## AIM 1
In the records, reproduce without change the lines from the one containing "Click the Model" to the one containing "will [736, 268].", including both.

--- Start PASSAGE GIVEN ---

The actual Agoge was an intense training regiment that dominated Spartan life from about 6-18 years old, when the young men would then serve an obligatory 2? years in the military before graduating to real military service.
This made Spartans physically capable of doing things like running across an entire battlefield and THEN fighting for two hours in a heaving press of shields, shit, piss, spears, and yelling, scared men.
Spartans also held a fanatical obsession with death before dishonor. Spartans, early on, would choose to fight to the death before retreating. This was relatively uncommon for Greek soldiers, who were mostly levied hoplites from any given polis. The Spartans were among the first "professional" soldiers of Greece, and were thus feared for their ability to lay down their lives before thinking about defeat as an option.
However, after the Persian Wars, Spartan society began to divorce itself from the Agoge and eventually the institutional training and fanaticism that had made Sparta the military powerhouse it is known for today, gave out completely.

Well seeing as most hoplites in ancient Greece were members of the aristocracy, its very possible they were well educated, especially if they were Athenian.

People seem to forget that the backbone of Greek military was made up of the upper echelons , i.e those that could afford expensive armour and weapons.

>A peculiar quality of the Theban Sacred Band helps to explain this wider move toward training: the corps of three hundred was made up, we are told, of one hundred and fifty pairs of male lovers. Among the reported advantages of this arrangement was that of exaggerating competition between the warriors: lovers competed with each other and dreaded to be shamed in the presence of those they loved. Once again the competitive ethos of the hoplite emerges. But using such relationships between men as a font of military excellence is a transparent borrowing from Sparta, where such relationships were institutionalized, played a large role in the training of boys, and were thought to contribute to bravery in combat. At Sparta lover and beloved stood beside each other in the hoplite line: before battle the Spartans sacrificed to Eros, to love.

From

>Anglo
What does that have to do with anything?

An incorrect belief of ancient greek "lineage" through western culture

Did the ancient greeks differentiate between tops and bottoms?

--- End PASSAGE GIVEN ---
--- Start DATASET ROWS ---

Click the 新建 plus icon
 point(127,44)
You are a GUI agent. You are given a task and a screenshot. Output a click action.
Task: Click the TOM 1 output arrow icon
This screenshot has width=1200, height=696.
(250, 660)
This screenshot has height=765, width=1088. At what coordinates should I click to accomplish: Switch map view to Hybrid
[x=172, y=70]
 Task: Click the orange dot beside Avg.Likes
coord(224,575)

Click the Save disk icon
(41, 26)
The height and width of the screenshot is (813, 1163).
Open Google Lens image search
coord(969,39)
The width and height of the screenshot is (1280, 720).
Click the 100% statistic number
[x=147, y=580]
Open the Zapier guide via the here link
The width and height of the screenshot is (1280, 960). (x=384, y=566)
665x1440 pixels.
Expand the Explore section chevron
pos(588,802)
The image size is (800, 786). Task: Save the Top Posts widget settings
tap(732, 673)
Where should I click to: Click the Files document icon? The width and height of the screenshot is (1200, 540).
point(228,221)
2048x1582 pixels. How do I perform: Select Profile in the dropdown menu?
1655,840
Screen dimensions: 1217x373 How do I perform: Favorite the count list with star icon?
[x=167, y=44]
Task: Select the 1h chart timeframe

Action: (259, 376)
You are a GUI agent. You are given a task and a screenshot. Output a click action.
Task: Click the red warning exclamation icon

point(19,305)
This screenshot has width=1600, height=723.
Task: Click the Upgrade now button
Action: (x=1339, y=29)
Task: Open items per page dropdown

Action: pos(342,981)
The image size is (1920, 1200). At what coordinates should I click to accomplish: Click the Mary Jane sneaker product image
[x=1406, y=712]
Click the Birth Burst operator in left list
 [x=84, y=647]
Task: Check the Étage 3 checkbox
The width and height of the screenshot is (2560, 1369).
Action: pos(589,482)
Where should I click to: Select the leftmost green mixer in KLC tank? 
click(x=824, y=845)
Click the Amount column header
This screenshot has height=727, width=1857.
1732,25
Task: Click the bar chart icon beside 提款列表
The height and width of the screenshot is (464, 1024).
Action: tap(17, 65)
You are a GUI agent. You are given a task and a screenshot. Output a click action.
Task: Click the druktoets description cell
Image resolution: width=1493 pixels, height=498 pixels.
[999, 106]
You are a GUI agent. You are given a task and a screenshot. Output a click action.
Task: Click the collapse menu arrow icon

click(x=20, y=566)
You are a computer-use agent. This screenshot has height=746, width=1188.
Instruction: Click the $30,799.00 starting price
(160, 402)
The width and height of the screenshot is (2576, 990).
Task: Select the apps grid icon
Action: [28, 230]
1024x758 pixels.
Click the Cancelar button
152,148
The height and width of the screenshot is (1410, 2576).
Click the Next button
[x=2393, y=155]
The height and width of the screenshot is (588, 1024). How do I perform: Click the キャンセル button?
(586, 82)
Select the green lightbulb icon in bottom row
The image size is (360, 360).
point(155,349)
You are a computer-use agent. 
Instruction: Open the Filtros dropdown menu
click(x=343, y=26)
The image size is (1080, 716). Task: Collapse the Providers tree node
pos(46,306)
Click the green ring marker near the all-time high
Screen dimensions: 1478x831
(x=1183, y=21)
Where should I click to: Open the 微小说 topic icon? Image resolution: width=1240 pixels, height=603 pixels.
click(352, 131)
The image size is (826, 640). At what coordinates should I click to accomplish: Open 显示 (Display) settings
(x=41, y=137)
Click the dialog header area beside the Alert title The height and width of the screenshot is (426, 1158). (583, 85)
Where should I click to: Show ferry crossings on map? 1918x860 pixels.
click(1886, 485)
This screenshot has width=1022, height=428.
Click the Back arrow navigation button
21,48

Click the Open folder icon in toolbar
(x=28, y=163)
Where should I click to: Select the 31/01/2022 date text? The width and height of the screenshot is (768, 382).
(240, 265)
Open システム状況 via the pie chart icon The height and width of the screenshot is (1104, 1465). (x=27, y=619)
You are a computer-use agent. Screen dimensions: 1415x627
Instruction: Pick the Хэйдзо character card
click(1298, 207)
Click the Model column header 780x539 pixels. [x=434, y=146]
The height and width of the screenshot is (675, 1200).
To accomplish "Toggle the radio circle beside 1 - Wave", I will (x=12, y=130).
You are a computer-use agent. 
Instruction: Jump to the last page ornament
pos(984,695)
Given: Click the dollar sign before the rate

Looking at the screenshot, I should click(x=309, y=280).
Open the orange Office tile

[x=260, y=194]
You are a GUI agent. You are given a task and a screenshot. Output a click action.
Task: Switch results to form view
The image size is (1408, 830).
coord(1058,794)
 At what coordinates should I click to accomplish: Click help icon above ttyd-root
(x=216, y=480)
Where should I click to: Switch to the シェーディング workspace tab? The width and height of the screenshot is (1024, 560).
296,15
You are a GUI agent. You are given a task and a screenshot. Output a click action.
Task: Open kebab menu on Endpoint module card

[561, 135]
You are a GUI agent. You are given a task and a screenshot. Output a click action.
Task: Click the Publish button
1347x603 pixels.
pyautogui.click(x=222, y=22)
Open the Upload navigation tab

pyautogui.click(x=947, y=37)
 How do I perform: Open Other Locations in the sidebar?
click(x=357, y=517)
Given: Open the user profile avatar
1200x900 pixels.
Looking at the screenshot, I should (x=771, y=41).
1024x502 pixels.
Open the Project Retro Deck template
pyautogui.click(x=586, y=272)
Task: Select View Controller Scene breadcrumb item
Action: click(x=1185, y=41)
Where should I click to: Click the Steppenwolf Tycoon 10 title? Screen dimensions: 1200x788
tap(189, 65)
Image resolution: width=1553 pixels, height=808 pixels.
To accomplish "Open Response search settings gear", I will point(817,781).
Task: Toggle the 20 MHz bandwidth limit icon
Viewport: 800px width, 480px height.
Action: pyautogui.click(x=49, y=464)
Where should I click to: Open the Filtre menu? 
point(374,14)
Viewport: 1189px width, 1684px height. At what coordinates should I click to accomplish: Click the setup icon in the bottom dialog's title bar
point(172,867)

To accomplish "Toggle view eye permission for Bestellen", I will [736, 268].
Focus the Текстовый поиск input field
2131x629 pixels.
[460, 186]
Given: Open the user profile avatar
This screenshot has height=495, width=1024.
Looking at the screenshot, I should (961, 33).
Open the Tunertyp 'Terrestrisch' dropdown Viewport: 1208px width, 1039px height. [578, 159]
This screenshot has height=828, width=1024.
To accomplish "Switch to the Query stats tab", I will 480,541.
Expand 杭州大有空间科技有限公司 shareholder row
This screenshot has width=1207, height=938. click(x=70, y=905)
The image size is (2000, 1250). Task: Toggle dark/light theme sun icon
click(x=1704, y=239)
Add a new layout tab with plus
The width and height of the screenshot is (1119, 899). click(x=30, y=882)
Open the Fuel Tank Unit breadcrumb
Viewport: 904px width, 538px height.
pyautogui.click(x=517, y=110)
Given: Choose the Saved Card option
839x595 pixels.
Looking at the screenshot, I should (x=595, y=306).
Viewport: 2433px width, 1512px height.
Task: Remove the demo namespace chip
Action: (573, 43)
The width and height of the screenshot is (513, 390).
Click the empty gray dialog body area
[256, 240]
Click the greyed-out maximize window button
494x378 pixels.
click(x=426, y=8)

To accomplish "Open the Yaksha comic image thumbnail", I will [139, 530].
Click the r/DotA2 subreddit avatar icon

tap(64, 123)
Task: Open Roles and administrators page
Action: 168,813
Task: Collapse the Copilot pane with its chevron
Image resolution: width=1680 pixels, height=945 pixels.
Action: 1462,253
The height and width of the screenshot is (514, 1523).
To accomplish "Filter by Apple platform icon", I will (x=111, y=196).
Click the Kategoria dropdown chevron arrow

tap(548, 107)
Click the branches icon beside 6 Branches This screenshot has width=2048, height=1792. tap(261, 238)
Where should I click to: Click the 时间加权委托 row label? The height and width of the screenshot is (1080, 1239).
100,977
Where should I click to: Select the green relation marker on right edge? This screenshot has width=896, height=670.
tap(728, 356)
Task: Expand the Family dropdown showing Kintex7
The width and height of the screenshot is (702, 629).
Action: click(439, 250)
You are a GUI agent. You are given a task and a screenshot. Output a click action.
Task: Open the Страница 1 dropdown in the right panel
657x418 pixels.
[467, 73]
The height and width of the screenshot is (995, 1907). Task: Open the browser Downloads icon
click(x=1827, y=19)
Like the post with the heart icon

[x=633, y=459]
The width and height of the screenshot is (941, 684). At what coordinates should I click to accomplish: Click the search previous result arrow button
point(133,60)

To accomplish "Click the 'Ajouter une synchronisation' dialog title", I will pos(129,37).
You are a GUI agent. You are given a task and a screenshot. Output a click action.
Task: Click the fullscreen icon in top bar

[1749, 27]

--- End DATASET ROWS ---

## AIM 2
According to the passage on Spartan training, how many pairs of male lovers made up the Theban Sacred Band?

## RESPONSE 1
Click the Model column header 780x539 pixels. [x=434, y=146]
The height and width of the screenshot is (675, 1200).
To accomplish "Toggle the radio circle beside 1 - Wave", I will (x=12, y=130).
You are a computer-use agent. 
Instruction: Jump to the last page ornament
pos(984,695)
Given: Click the dollar sign before the rate

Looking at the screenshot, I should click(x=309, y=280).
Open the orange Office tile

[x=260, y=194]
You are a GUI agent. You are given a task and a screenshot. Output a click action.
Task: Switch results to form view
The image size is (1408, 830).
coord(1058,794)
 At what coordinates should I click to accomplish: Click help icon above ttyd-root
(x=216, y=480)
Where should I click to: Switch to the シェーディング workspace tab? The width and height of the screenshot is (1024, 560).
296,15
You are a GUI agent. You are given a task and a screenshot. Output a click action.
Task: Open kebab menu on Endpoint module card

[561, 135]
You are a GUI agent. You are given a task and a screenshot. Output a click action.
Task: Click the Publish button
1347x603 pixels.
pyautogui.click(x=222, y=22)
Open the Upload navigation tab

pyautogui.click(x=947, y=37)
 How do I perform: Open Other Locations in the sidebar?
click(x=357, y=517)
Given: Open the user profile avatar
1200x900 pixels.
Looking at the screenshot, I should (x=771, y=41).
1024x502 pixels.
Open the Project Retro Deck template
pyautogui.click(x=586, y=272)
Task: Select View Controller Scene breadcrumb item
Action: click(x=1185, y=41)
Where should I click to: Click the Steppenwolf Tycoon 10 title? Screen dimensions: 1200x788
tap(189, 65)
Image resolution: width=1553 pixels, height=808 pixels.
To accomplish "Open Response search settings gear", I will point(817,781).
Task: Toggle the 20 MHz bandwidth limit icon
Viewport: 800px width, 480px height.
Action: pyautogui.click(x=49, y=464)
Where should I click to: Open the Filtre menu? 
point(374,14)
Viewport: 1189px width, 1684px height. At what coordinates should I click to accomplish: Click the setup icon in the bottom dialog's title bar
point(172,867)

To accomplish "Toggle view eye permission for Bestellen", I will [736, 268].

## RESPONSE 2
One hundred and fifty pairs.